On Tuesday, 19 July 2016 at 16:50:56 UTC, Rufus Smith wrote:
On Tuesday, 19 July 2016 at 16:09:38 UTC, Lodovico Giaretta
wrote:
On Tuesday, 19 July 2016 at 15:55:02 UTC, Rufus Smith wrote:
I have some functions that take other functions. I would like
the attributes to be able to "fall" through so I get overload
like behavior. I only care that I am passing a function, not
if it is shared, extern(C), pure, @nogc, etc.
void foo(R, A...)(R function(A) bar)
{
alias type = typeof(bar);
pragma(msg, type);
// does magic with bar
}
foo never uses the attributes of bar explicitly. It uses type
to instantiate other functions like bar. I have to create a
foo for each attribute combination, which is not worth while.

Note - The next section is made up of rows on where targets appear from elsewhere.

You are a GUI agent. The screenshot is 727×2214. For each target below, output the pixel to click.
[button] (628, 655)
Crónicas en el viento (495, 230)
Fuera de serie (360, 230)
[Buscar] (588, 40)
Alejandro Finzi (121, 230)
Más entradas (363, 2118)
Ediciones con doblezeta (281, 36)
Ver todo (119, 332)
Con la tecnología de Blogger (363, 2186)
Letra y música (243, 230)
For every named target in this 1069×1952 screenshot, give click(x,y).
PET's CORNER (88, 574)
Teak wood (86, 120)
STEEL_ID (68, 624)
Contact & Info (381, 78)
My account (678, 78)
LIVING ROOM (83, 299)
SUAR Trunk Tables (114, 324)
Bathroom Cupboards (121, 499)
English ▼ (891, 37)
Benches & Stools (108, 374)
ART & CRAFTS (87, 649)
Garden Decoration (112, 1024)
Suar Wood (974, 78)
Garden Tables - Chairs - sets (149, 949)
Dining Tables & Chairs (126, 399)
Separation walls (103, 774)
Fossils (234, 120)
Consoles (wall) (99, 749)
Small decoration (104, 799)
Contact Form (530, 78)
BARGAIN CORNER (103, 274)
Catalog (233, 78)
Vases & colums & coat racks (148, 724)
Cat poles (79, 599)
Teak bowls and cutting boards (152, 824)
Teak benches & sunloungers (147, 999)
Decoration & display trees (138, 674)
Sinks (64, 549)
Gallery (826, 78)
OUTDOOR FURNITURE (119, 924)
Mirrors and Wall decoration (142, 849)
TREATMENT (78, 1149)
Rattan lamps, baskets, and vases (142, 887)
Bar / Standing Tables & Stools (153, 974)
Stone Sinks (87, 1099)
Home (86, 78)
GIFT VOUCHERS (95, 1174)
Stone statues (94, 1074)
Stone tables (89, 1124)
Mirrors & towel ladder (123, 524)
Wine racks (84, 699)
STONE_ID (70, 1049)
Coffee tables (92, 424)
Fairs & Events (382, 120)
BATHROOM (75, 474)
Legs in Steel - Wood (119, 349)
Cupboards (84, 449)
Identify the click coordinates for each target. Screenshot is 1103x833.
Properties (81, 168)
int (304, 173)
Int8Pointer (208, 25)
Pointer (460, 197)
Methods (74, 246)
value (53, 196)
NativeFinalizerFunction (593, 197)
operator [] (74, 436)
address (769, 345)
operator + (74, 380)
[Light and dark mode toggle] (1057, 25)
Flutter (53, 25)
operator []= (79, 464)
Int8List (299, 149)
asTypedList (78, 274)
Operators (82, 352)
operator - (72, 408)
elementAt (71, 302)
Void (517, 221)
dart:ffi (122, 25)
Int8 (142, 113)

The code seems to break only for extern, the best I can tell,
most attributes do pass through. But type does not contain
these attributes.
You shall do something like this (please note that I didn't
check the docs while writing this; you shall definitely have a
look at std.traits and consider the following as pseudo-code
and not actual D):
void foo(Fun)(Fun bar)
if (isSomeFunction!Fun) // your constraint that bar is a
function
{
// how to get your R and A types, if you need them:
alias R = ReturnType!bar;
alias A = Parameters!bar;
alias type = Fun;
pragma(msg, type);
// do some magic
}
But this doesn't create a function with all the attributes of
the original? Just one that has the same return type and
parameters. What if Fun is pure or extern(C) or some other
attributes? I'd like to create a function that is exactly the
same in all regards as the original.
Sorry, I misunderstood your question.
With the method I showed you, if the function is @safe, pure,
@nogc or nothrow, foo will infer those attributes. But only if
the operations you do in foo (apart from calling bar) are
themselves @safe, pure, @nogc or nothrow.
For other things, like extern(C), I don't think there's a simple
solution; but I'm not an expert, so I hope someone else will give
you a better answer.